People take necessary actions to engage in preventive behaviors if they perceive the risk and severity of diseases (26). At the beginning of the outbreak, COVID-19 was a cause of stress and anxiety per se due to the high hospitalization and death rate and technical complications (27). It should also be added that although sometimes the perception of susceptibility and severity of a disease may be associated with some stress, the perception of risk is not synonymous with endangering mental health since studies found that higher risk perceptions were associated with more protective behaviors to cope (28). Perceived susceptibility refers to the likelihood of being affected by a threat, and perceived severity refers to the degree to which a person believes a threat is serious (29). Therefore, it can be concluded that these two structures, with both a knowledge component and a psychological component, have the ability to promote self-efficacy and inappropriate psychological conditions (30).
This research was limited by the reliance on self-report data. Participants in this research may have over-reported or under-reported their risk perception.

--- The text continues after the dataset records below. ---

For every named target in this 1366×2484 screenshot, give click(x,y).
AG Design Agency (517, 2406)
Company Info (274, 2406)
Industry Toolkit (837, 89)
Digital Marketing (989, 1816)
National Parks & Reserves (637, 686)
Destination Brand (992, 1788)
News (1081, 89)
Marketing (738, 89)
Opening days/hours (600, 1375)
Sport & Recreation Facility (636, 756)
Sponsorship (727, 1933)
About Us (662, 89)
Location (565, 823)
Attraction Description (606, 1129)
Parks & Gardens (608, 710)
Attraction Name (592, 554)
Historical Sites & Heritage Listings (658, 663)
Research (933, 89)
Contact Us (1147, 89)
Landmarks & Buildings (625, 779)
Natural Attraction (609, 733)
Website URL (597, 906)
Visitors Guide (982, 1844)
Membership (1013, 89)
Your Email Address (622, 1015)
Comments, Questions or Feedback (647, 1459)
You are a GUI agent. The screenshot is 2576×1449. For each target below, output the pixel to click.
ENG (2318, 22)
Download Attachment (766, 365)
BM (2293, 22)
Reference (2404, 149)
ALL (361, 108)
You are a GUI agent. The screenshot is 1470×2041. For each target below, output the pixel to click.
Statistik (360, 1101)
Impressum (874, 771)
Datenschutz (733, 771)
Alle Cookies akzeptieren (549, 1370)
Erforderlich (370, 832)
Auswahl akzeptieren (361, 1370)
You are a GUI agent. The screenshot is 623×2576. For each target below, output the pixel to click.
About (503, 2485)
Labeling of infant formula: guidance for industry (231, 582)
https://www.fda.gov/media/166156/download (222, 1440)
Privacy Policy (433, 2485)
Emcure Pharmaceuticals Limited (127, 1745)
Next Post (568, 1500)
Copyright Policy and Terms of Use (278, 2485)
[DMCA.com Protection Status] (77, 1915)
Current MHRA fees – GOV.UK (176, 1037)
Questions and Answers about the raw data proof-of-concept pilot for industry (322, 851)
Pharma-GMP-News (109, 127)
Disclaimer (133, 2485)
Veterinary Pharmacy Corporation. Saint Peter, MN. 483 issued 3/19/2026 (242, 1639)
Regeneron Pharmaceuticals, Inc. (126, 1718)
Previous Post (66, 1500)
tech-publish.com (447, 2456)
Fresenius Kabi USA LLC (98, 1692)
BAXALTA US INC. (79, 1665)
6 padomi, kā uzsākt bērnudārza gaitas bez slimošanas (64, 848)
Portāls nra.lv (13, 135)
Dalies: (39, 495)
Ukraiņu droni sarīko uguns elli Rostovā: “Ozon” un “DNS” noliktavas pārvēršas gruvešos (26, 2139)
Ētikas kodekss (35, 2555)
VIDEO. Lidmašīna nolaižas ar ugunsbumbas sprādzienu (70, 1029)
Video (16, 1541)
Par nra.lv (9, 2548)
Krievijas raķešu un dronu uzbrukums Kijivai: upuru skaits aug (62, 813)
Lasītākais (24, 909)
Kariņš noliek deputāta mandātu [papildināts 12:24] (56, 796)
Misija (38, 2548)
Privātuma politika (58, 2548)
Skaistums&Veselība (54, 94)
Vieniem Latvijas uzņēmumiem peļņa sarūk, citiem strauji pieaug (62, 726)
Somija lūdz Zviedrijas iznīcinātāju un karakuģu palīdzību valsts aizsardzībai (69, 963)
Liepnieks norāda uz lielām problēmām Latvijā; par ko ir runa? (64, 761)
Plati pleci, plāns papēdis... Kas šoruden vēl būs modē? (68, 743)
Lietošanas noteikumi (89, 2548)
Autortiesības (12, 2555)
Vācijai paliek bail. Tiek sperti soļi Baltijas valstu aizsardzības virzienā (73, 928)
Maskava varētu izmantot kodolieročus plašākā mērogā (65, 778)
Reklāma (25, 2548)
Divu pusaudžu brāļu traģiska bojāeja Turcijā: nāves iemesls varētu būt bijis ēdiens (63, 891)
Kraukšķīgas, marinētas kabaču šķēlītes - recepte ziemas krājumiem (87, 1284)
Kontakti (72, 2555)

Also, the health risks of COVID-19 and the health limitations of cancer patients complicated the questioning process. However, we tried to provide a safe and comfortable environment for patients to complete the questionnaire. Despite these limitations, the present study provided valuable points regarding the relationship between risk perception and its constructs, including perceived sensitivity and perceived severity, with self-efficacy in cancer patients in the context of COVID-19.
5.1. Conclusions
This study indicated that perceived susceptibility, perceived severity, response efficacy, and intention were significantly correlated with self-efficacy in the context of COVID-19. Also, perceived susceptibility and severity had significant roles in predicting self-efficacy. Considering the recent pandemic, it is proposed that based on the conditions of cancer patients, health providers in oncology wards provide the necessary information to enhance the risk perception regarding COVID-19 and promote self-efficacy in observing health protocols.